(The exercise) According to the article on Raquel Welch, what is the title of her 2010 autobiography?

(Page)

-=-=-=-=-

Raquel Welch Wasn't Cast In A James Bond Movie, But Thunderball Still Launched Her Career

The late Raquel Welch was always very pragmatic about her acting career. She understood that she was largely approached for very specific kinds of roles merely for her model good looks and dazzling on-screen sparkle. It's telling that one of her most famous roles, that of Loana in Don Chaffey's 1966 film "One Million Years B.C.," featured Welch in a revealing fur bikini. That Welch was also a hilarious actor was a marvelous bonus for audiences everywhere. She was always very game, and can be seen in any number of energetic and bawdy comedies. Of course she was in Richard Lester's celibate "Three Musketeers" movies in the 1970s. She was, however, always aware of what audiences were looking at. Case in point: Welch's 2010 autobiography is called "Beyond the Cleavage."

-=-=-=-=-

(Information shown)

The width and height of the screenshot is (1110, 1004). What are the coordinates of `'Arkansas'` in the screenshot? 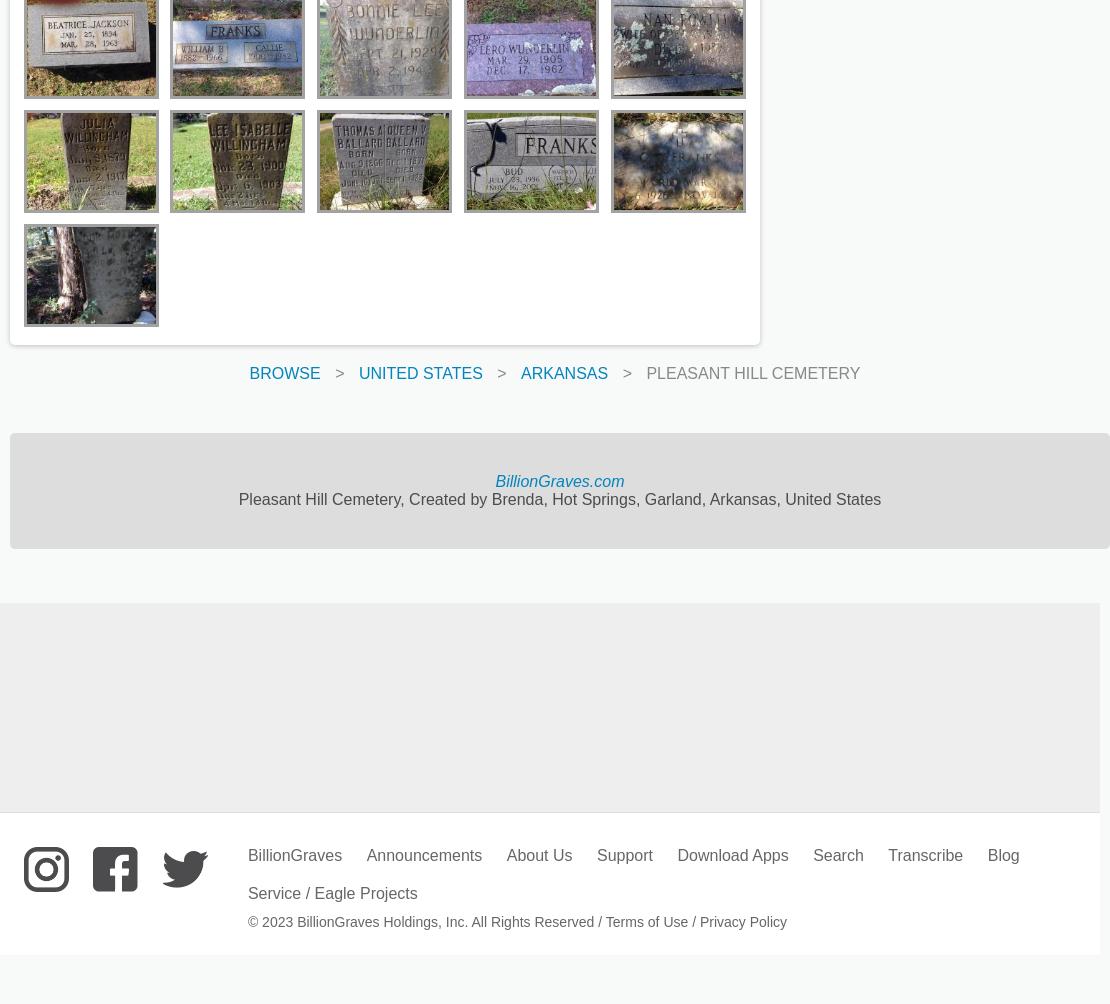 It's located at (564, 373).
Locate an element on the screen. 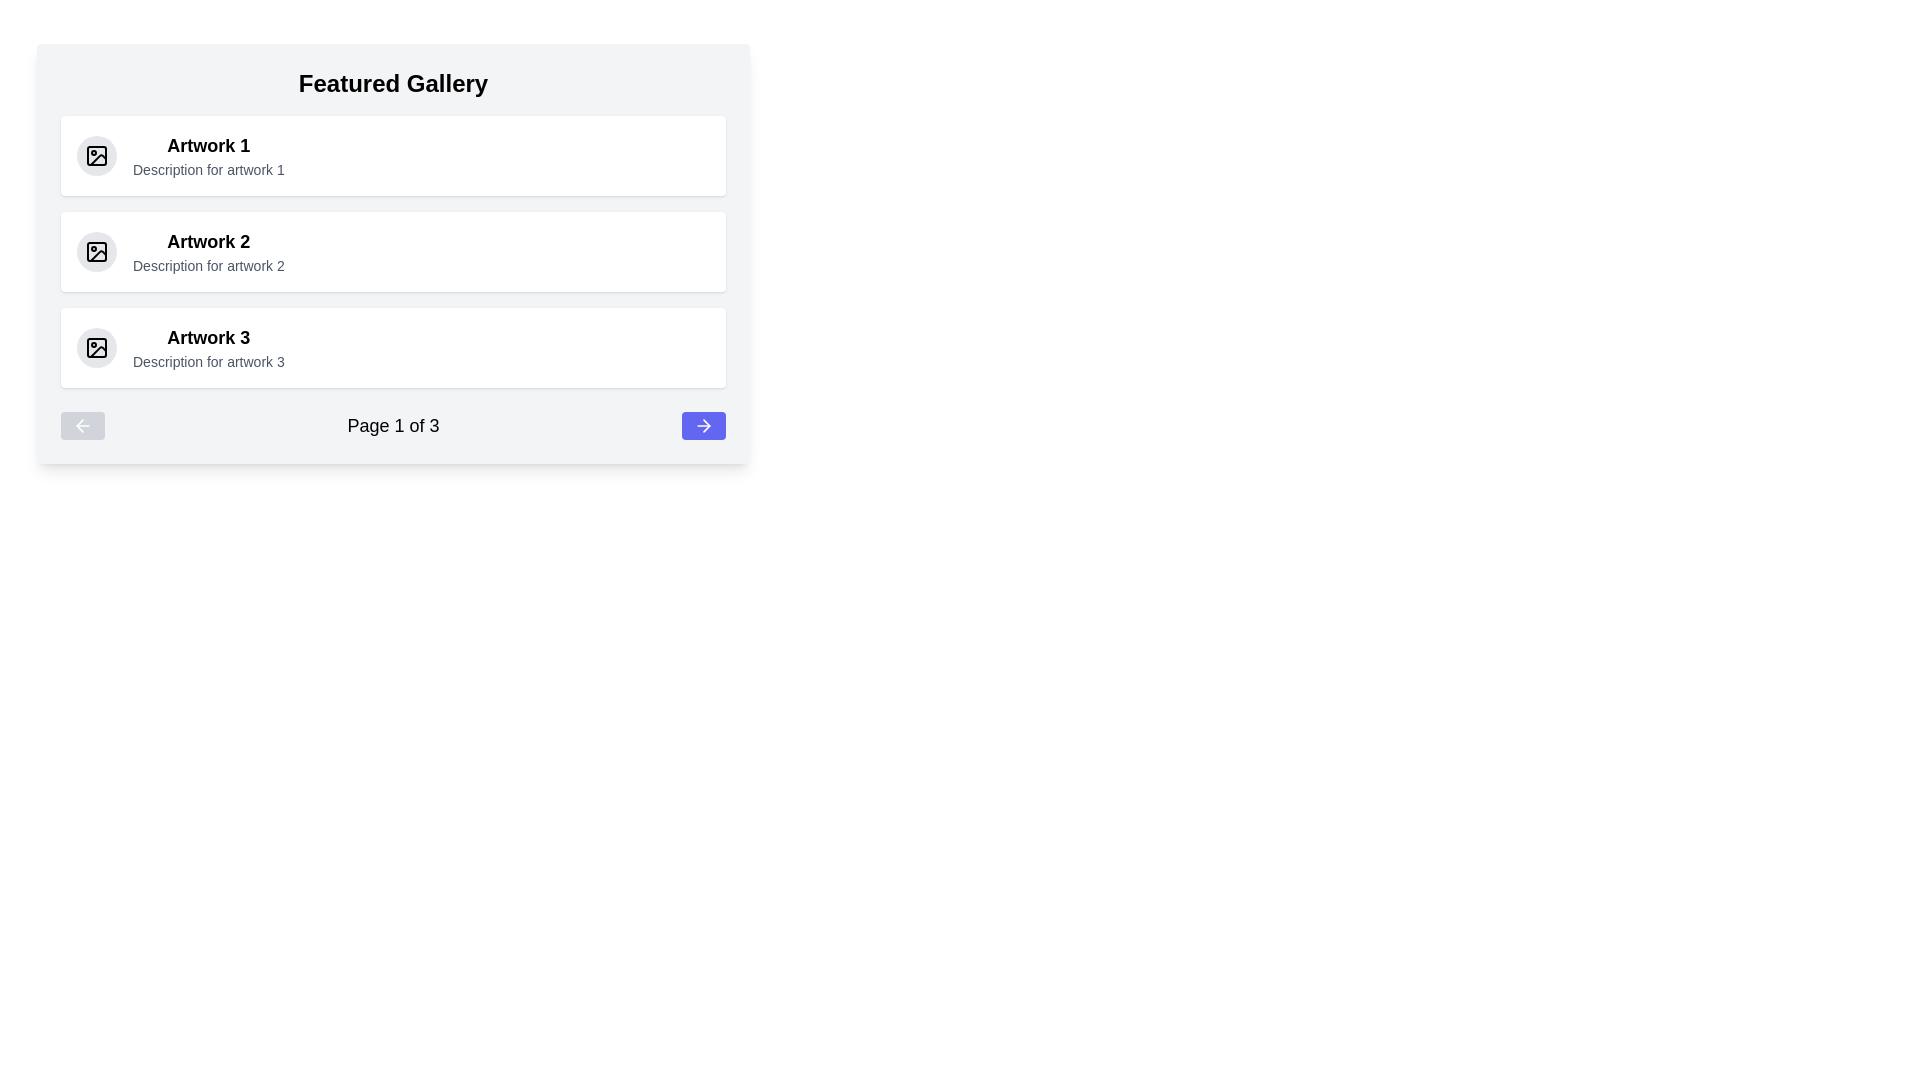  the circular Icon Button with a gray background featuring a mountain and sun icon located in the top-left corner of the third artwork card in the gallery is located at coordinates (95, 346).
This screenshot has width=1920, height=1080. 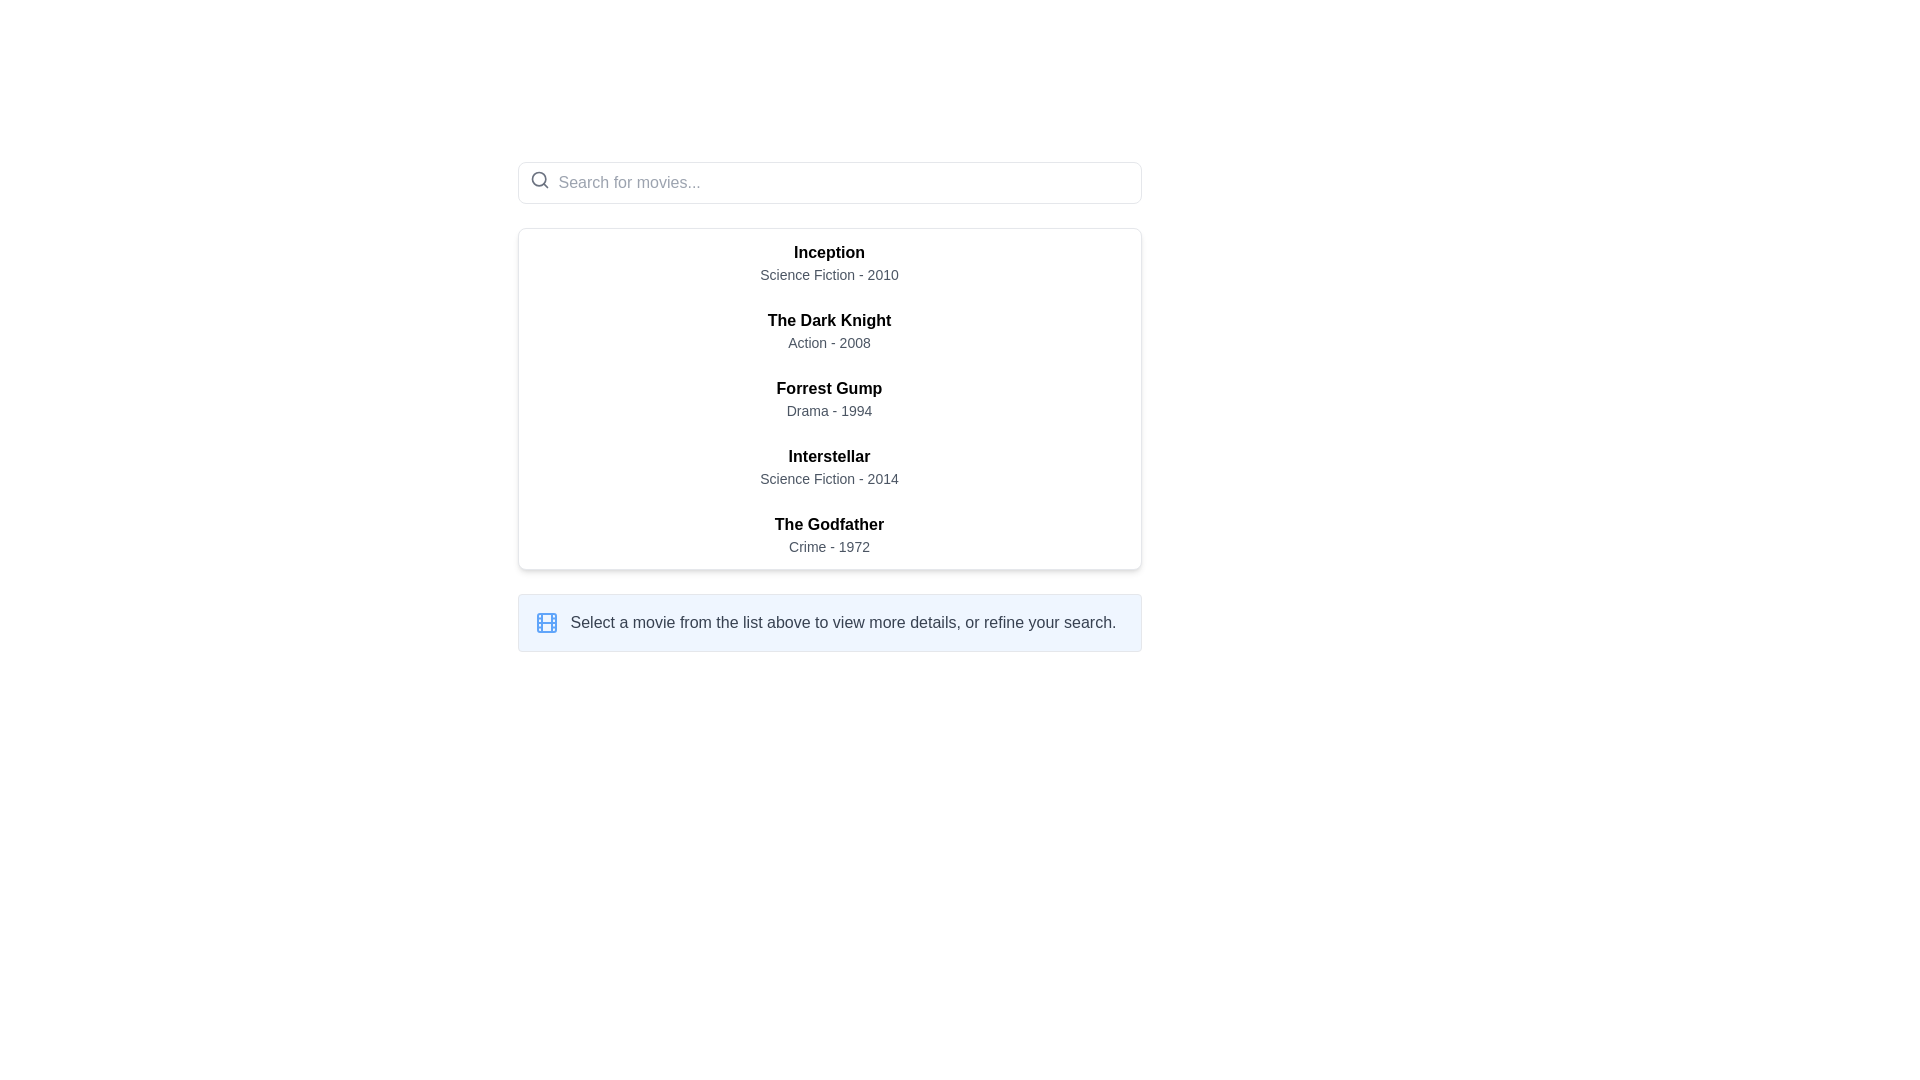 I want to click on descriptive metadata text located underneath the main item 'The Dark Knight' in the list, which specifies the genre and release year of the movie, so click(x=829, y=342).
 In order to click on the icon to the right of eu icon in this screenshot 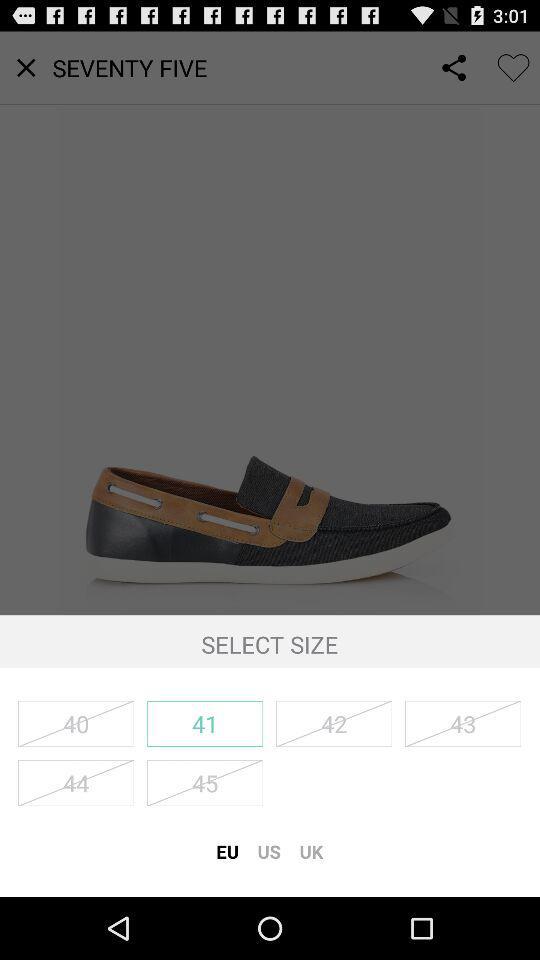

-=-=-=-=-

(Solution to the exercise) "Beyond the Cleavage"